As the most experienced member of the team, 34-year-old Levy made history when he became just the second Australian to represent Australia at five Paralympics Games in swimming – and he celebrated in style with a bronze medal in the Men’s 100m Breaststroke (SB6). Making a fast start from lane five, Levy held strong in the back half of the race, going neck and neck for silver and bronze against Columbian, Nelson Corzo Crispen in lane four. In the end Levy touched for third spot in 1:21.10 – also setting a new Australian record.
Speaking after the race, the ever-determined Levy said this medal would hold a dear spot in his career.
“This one is pretty special because the lead up has been pretty rough for everyone, a five year build up and the Covid pandemic and lockdowns in Australia, so I think these Games is not about who has trained the hardest but the person that can overcome that adversity in and outside the pool.
“The results are infectious and the mateship within the team and it rolls on day by day, so it’s really great to be part of a team that’s not only successful but also we’re really good friends as well.”
After becoming the Paralympic champion in the Men’s 50m Freestyle (S10) on night one, Rowan Crothers added a silver medal to his tally when he powered home in the longer form – the Men’s 100m Freestyle (S10). Battling it out from lane five it took a world record performance by Maksym Krypak from the Ukraine to snare gold ahead of Crothers who touched just 0.73 of a second behind – 50.64 to 51.37. Fellow Dolphin teammate and Games debutant Tom Gallagher also swam in the final and finished a highly commendable fifth in 53.14.
“This is just incredible, I came here to do my best and if that meant placing eight in everything or making no finals, I’d still be happy as long as I gave it my all, so to come through with a silver medal tonight and a gold from the other night is just amazing,” Crothers said.
“Maksym and I have been rivals for a while, he was this absolutely incredible monster back in 2016 in Rio and I thought I would never come close to beating him ever and to touch him out on the 50m and to be that close in the 100 is just amazing and I’m proud of myself for the progression that I’ve made since then.”
When asked if he knew what impact his achievements were having back home in Australia, Crothers had to hold back tears when he recounted one story.
“I couldn’t tell you honestly how many times I have cried on my phone because I have received these amazing messages from so many people,” he said.
“There was one mother who messaged me saying that after watching my race her son who has cerebral palsy wanted to ride a bike for the first time – the first time ever, he said ‘if Rowan can do it, I can do it too’.

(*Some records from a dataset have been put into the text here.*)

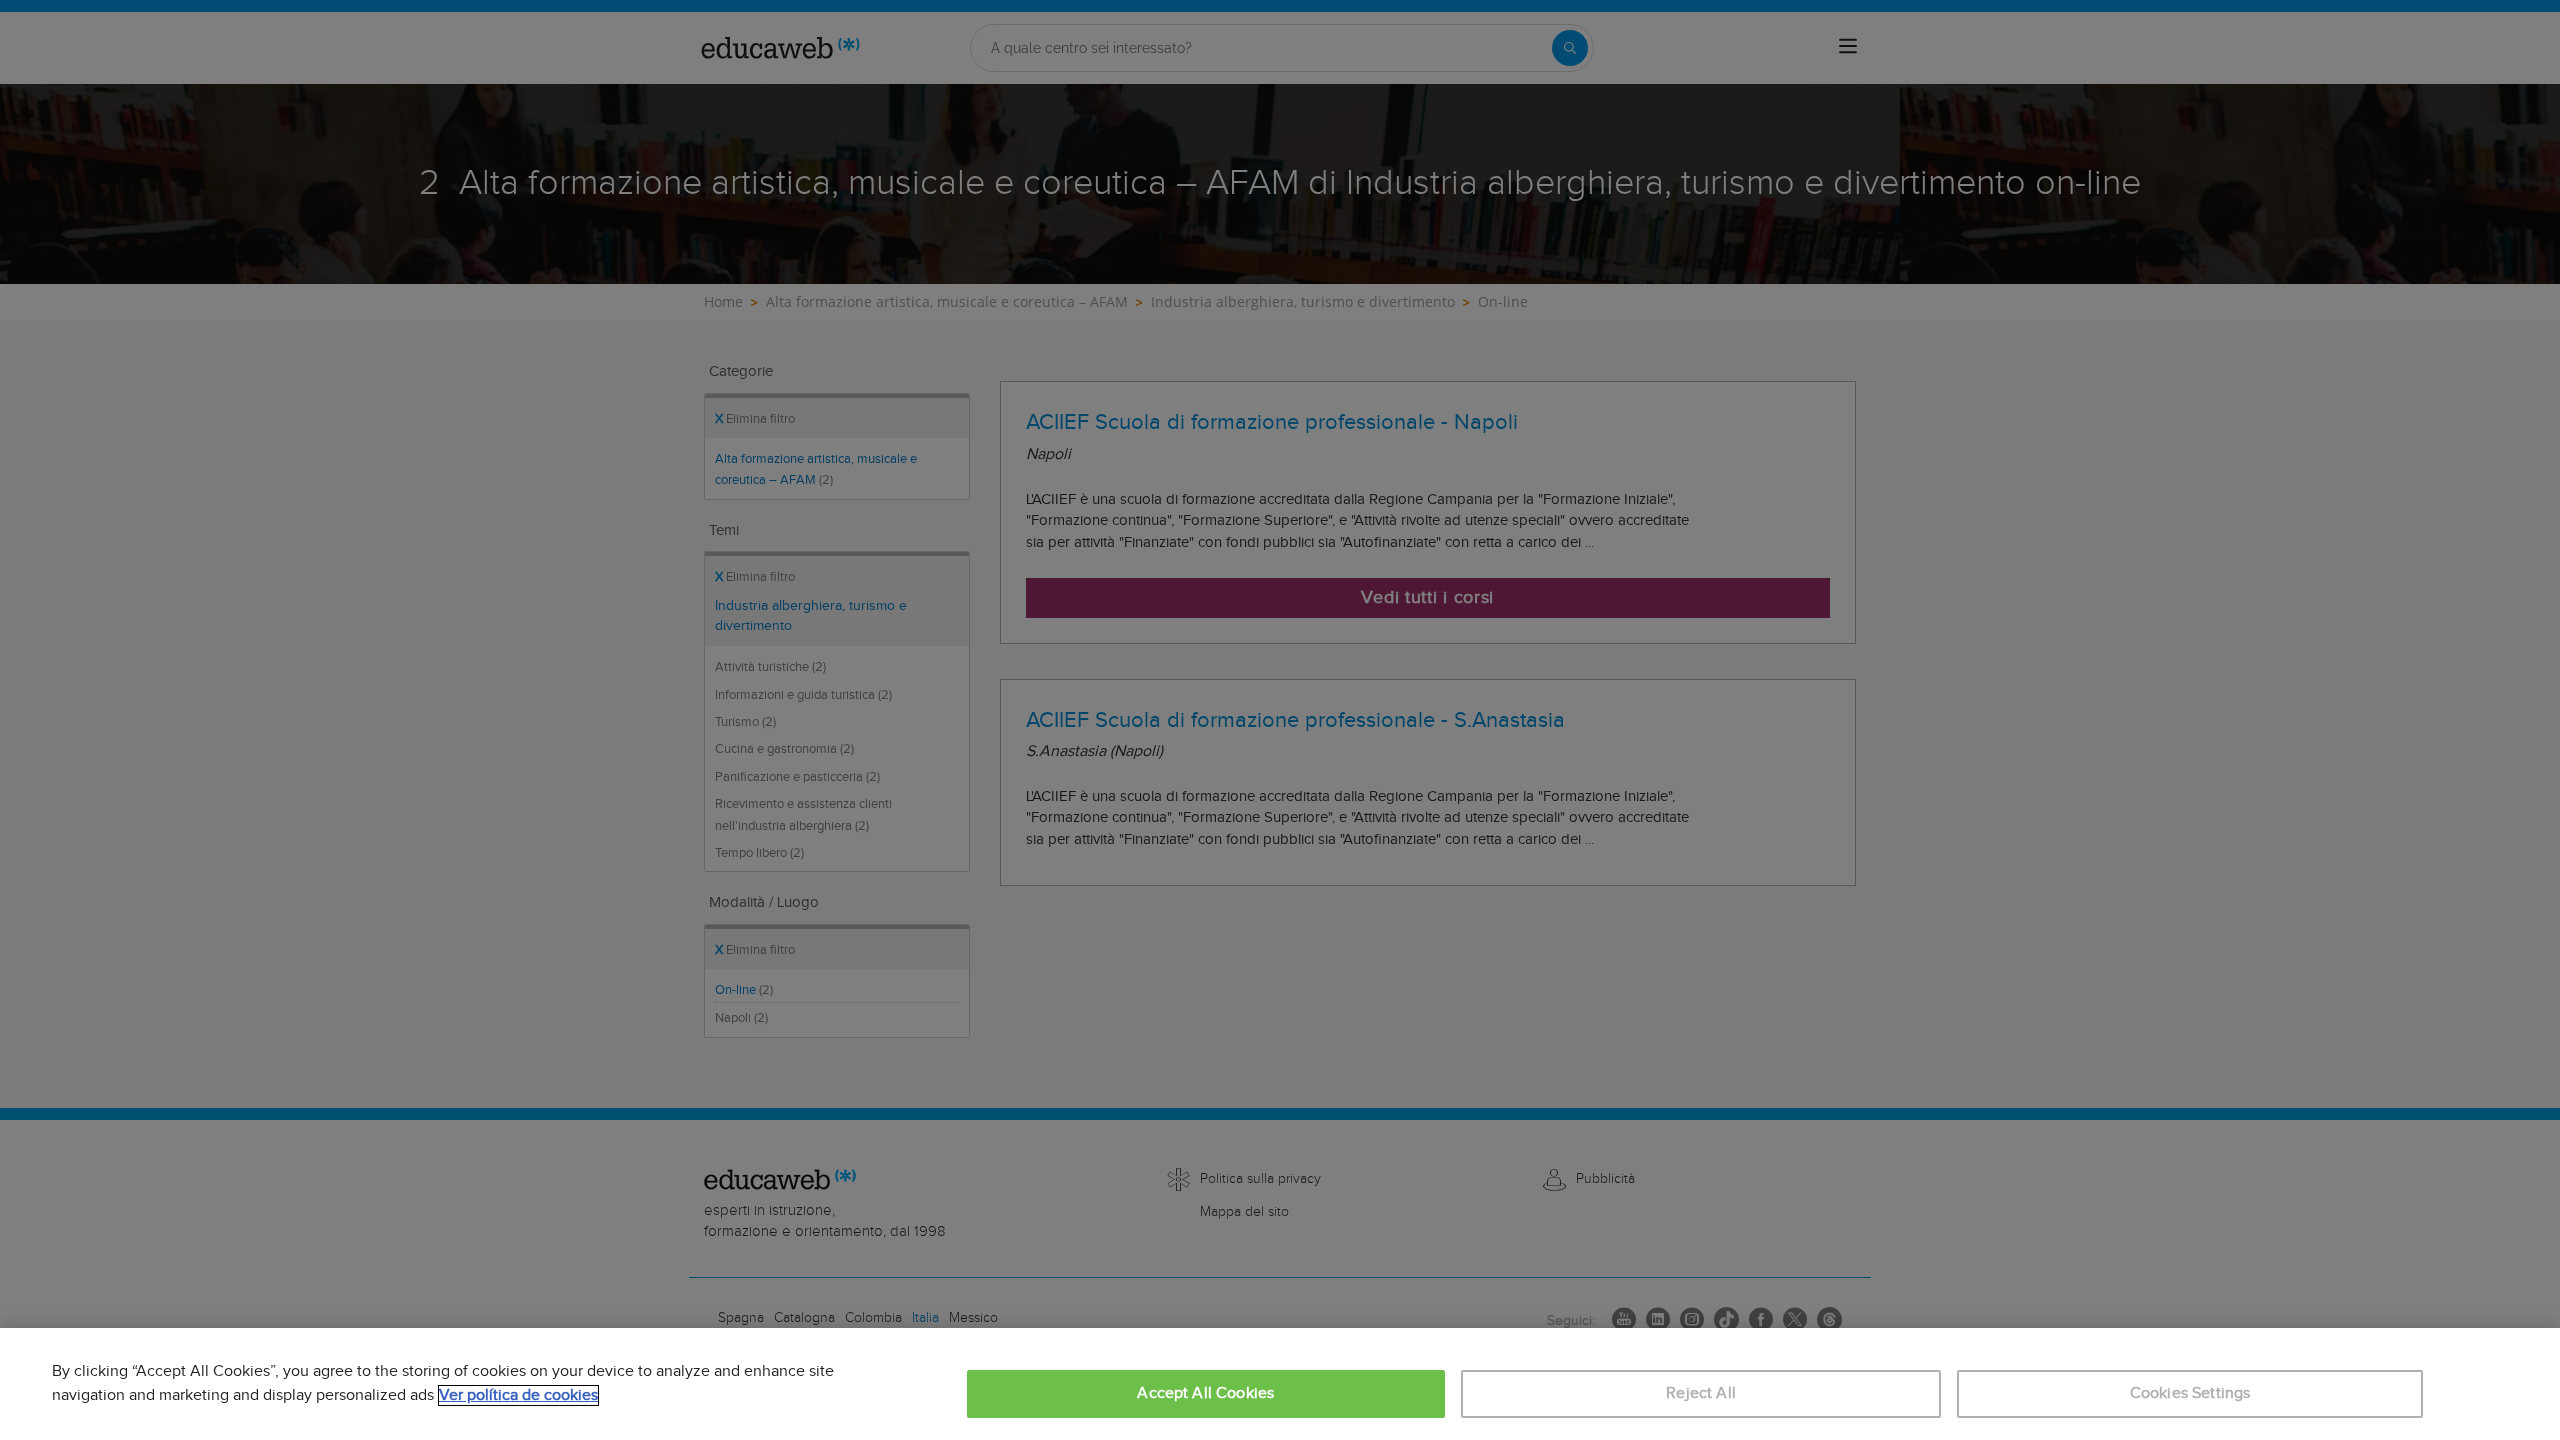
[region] (1280, 1384)
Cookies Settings (2190, 1393)
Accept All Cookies (1205, 1393)
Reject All (1701, 1393)
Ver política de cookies (518, 1395)
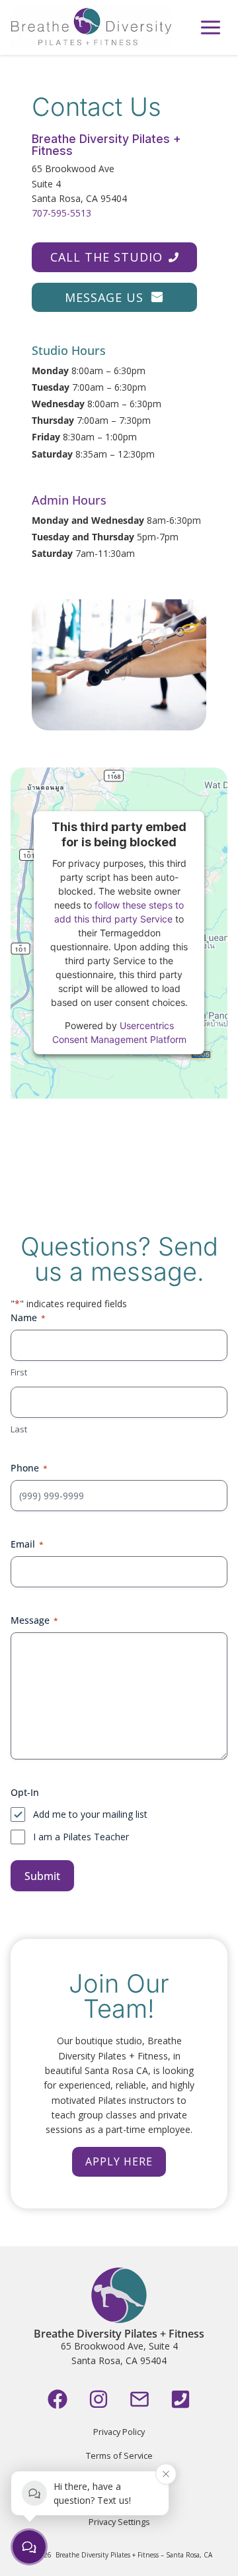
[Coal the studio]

“That’s absolutely incredible. The one thing I said I really wanted to do when I made this Paralympic team was to inspire other kids, not to necessarily to jump in the pool but to find something they enjoy and are passionate about and chase that in their lives and now there’s one kid who’s looking for that – it’s just amazing and means more to me than any medal, any record and any performance.”
In the final event of the night Australia’s Mixed 4x100m Freestyle Relay (S14) team, comprising of Ricky Betar, Ben Hance, Ruby Storm and Madeleine McTernan, captured a silver medal with a time of 3:46.38. This is the first time in Games history this event has been swum and for Betar and McTernan, this marks their first Paralympic medals. In what is always a tactical battle, Australia sent their two male athletes into the pool first and then let the women hang on to bring it home. Great Britain took the gold in a world record time of 3:40.63.

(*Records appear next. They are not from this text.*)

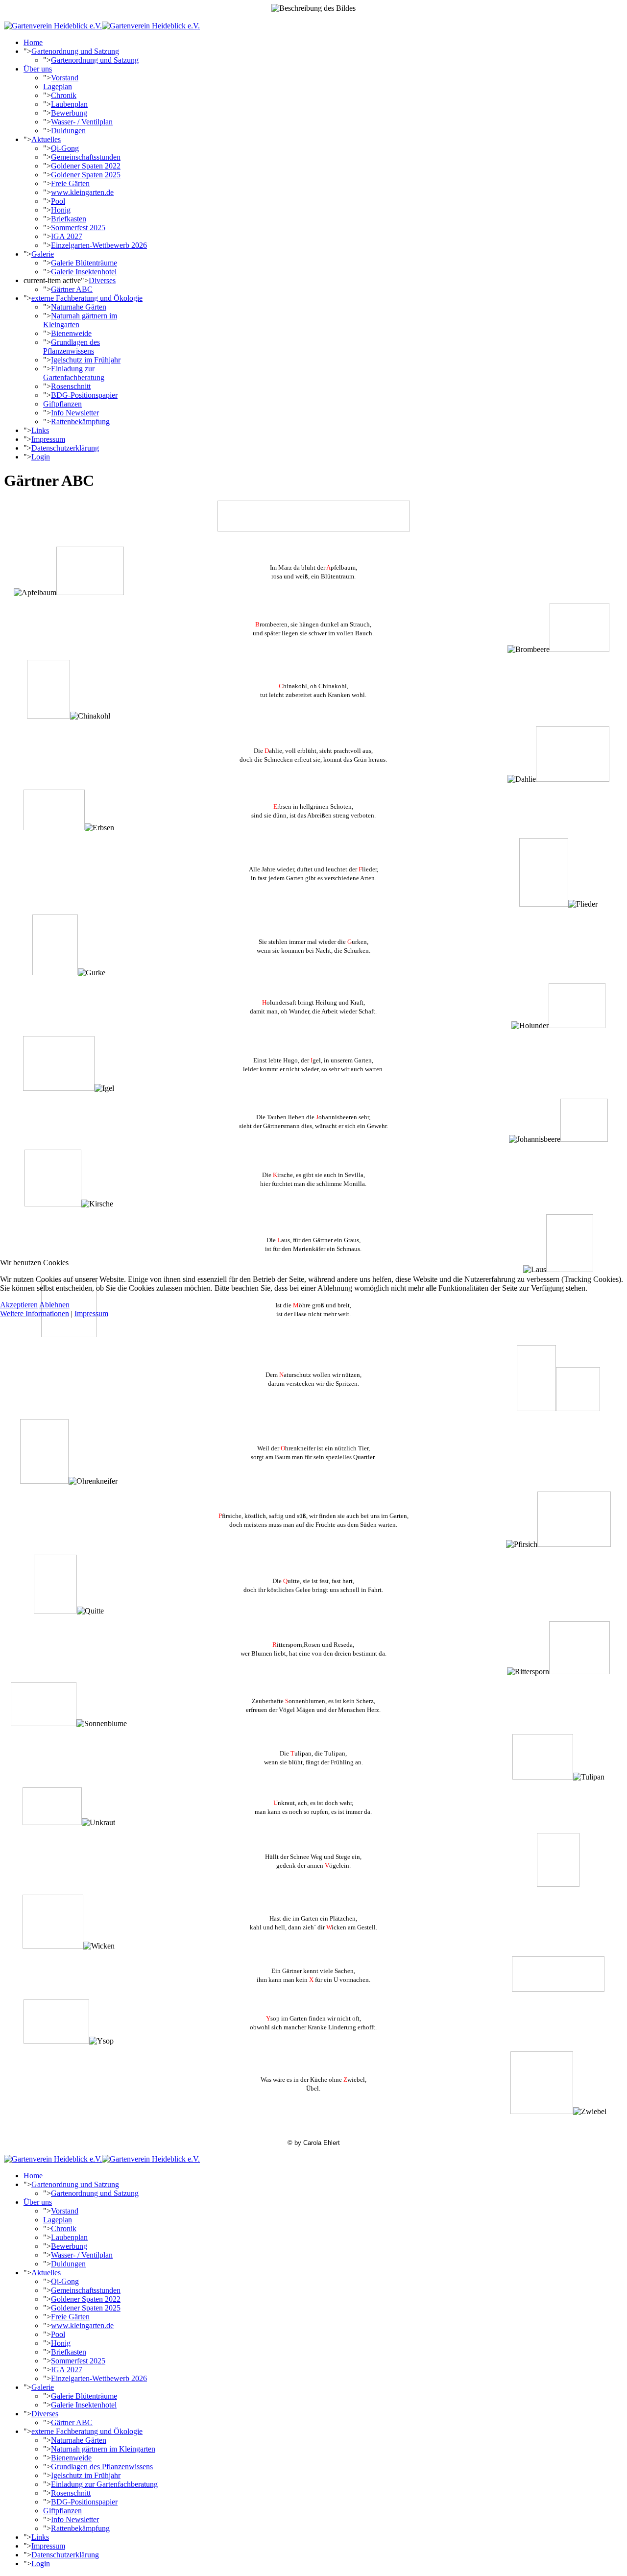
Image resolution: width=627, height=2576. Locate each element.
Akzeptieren (19, 1304)
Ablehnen (54, 1304)
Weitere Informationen (34, 1313)
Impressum (91, 1313)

In more results from the evening, young Bay and Basin swimmer Jasmine Greenwood posted a new personal best of 1:10.18 to see her set a new Australian record and place fifth in the Women’s 100m Freestyle S10, while Jesse Aungles clocked 2:29.48 in the Men’s 200m Individual Medley (SM8) to finish seventh overall.
Australia’s medal tally in the pool now stands at 17 including four gold, four silver and nine bronze.
All the action from the Tokyo Aquatics Centre kicks off again tomorrow morning with heats starting from 10am AEST.